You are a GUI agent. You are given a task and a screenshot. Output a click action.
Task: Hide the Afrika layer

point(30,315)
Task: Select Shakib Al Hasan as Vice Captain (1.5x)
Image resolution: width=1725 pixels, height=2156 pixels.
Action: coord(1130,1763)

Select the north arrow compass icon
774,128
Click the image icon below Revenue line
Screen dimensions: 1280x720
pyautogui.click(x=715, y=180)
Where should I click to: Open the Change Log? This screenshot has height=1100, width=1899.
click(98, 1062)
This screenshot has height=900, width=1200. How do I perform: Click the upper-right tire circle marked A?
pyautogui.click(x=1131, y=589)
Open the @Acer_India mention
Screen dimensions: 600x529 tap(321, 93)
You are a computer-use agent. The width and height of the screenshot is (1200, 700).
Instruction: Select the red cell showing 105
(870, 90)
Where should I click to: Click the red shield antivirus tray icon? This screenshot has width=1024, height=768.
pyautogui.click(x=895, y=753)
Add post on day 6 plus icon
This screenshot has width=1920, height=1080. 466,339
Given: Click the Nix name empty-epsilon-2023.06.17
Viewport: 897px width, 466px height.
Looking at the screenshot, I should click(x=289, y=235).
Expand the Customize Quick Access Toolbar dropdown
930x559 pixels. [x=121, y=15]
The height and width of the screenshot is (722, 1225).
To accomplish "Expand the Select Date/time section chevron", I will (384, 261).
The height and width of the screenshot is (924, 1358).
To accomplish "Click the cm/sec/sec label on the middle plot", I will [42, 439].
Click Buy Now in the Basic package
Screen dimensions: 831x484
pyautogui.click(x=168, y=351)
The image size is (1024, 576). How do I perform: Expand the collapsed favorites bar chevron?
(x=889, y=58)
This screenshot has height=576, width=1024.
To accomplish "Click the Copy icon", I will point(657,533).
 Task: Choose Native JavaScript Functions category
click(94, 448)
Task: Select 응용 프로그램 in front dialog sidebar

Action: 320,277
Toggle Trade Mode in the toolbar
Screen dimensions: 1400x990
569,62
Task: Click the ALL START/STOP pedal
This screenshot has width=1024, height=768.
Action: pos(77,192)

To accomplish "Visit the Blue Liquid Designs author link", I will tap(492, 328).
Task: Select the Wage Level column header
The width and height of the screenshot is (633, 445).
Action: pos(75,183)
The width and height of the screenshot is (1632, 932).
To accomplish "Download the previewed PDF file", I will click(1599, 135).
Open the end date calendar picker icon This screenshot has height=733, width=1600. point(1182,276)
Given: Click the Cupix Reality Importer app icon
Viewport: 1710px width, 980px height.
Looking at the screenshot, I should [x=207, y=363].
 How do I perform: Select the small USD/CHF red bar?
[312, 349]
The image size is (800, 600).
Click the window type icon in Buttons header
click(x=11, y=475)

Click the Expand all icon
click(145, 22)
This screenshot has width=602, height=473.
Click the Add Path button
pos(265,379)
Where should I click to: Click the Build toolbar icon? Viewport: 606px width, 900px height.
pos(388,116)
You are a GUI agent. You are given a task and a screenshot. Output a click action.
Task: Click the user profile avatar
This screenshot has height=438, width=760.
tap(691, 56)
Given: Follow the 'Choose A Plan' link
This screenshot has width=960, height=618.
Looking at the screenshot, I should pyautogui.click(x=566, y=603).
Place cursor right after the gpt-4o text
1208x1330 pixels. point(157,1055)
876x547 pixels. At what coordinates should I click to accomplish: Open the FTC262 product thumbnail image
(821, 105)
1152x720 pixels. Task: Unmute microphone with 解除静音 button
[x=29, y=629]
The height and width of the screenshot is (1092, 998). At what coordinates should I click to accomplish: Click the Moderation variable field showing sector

• **ABOUT THIS TASK**
Once you have read the records, repeat them all exactly.

• **RESPONSE TO THIS TASK**
You are a GUI agent. You are given a task and a screenshot. Output a click action.
Task: Hide the Afrika layer

point(30,315)
Task: Select Shakib Al Hasan as Vice Captain (1.5x)
Image resolution: width=1725 pixels, height=2156 pixels.
Action: coord(1130,1763)

Select the north arrow compass icon
774,128
Click the image icon below Revenue line
Screen dimensions: 1280x720
pyautogui.click(x=715, y=180)
Where should I click to: Open the Change Log? This screenshot has height=1100, width=1899.
click(98, 1062)
This screenshot has height=900, width=1200. How do I perform: Click the upper-right tire circle marked A?
pyautogui.click(x=1131, y=589)
Open the @Acer_India mention
Screen dimensions: 600x529 tap(321, 93)
You are a computer-use agent. The width and height of the screenshot is (1200, 700).
Instruction: Select the red cell showing 105
(870, 90)
Where should I click to: Click the red shield antivirus tray icon? This screenshot has width=1024, height=768.
pyautogui.click(x=895, y=753)
Add post on day 6 plus icon
This screenshot has width=1920, height=1080. 466,339
Given: Click the Nix name empty-epsilon-2023.06.17
Viewport: 897px width, 466px height.
Looking at the screenshot, I should click(x=289, y=235).
Expand the Customize Quick Access Toolbar dropdown
930x559 pixels. [x=121, y=15]
The height and width of the screenshot is (722, 1225).
To accomplish "Expand the Select Date/time section chevron", I will (384, 261).
The height and width of the screenshot is (924, 1358).
To accomplish "Click the cm/sec/sec label on the middle plot", I will [42, 439].
Click Buy Now in the Basic package
Screen dimensions: 831x484
pyautogui.click(x=168, y=351)
The image size is (1024, 576). How do I perform: Expand the collapsed favorites bar chevron?
(x=889, y=58)
This screenshot has height=576, width=1024.
To accomplish "Click the Copy icon", I will point(657,533).
 Task: Choose Native JavaScript Functions category
click(94, 448)
Task: Select 응용 프로그램 in front dialog sidebar

Action: 320,277
Toggle Trade Mode in the toolbar
Screen dimensions: 1400x990
569,62
Task: Click the ALL START/STOP pedal
This screenshot has width=1024, height=768.
Action: pos(77,192)

To accomplish "Visit the Blue Liquid Designs author link", I will tap(492, 328).
Task: Select the Wage Level column header
The width and height of the screenshot is (633, 445).
Action: pos(75,183)
The width and height of the screenshot is (1632, 932).
To accomplish "Download the previewed PDF file", I will click(1599, 135).
Open the end date calendar picker icon This screenshot has height=733, width=1600. point(1182,276)
Given: Click the Cupix Reality Importer app icon
Viewport: 1710px width, 980px height.
Looking at the screenshot, I should [x=207, y=363].
 How do I perform: Select the small USD/CHF red bar?
[312, 349]
The image size is (800, 600).
Click the window type icon in Buttons header
click(x=11, y=475)

Click the Expand all icon
click(145, 22)
This screenshot has width=602, height=473.
Click the Add Path button
pos(265,379)
Where should I click to: Click the Build toolbar icon? Viewport: 606px width, 900px height.
pos(388,116)
You are a GUI agent. You are given a task and a screenshot. Output a click action.
Task: Click the user profile avatar
This screenshot has height=438, width=760.
tap(691, 56)
Given: Follow the 'Choose A Plan' link
This screenshot has width=960, height=618.
Looking at the screenshot, I should pyautogui.click(x=566, y=603).
Place cursor right after the gpt-4o text
1208x1330 pixels. point(157,1055)
876x547 pixels. At what coordinates should I click to accomplish: Open the FTC262 product thumbnail image
(821, 105)
1152x720 pixels. Task: Unmute microphone with 解除静音 button
[x=29, y=629]
The height and width of the screenshot is (1092, 998). At what coordinates should I click to accomplish: Click the Moderation variable field showing sector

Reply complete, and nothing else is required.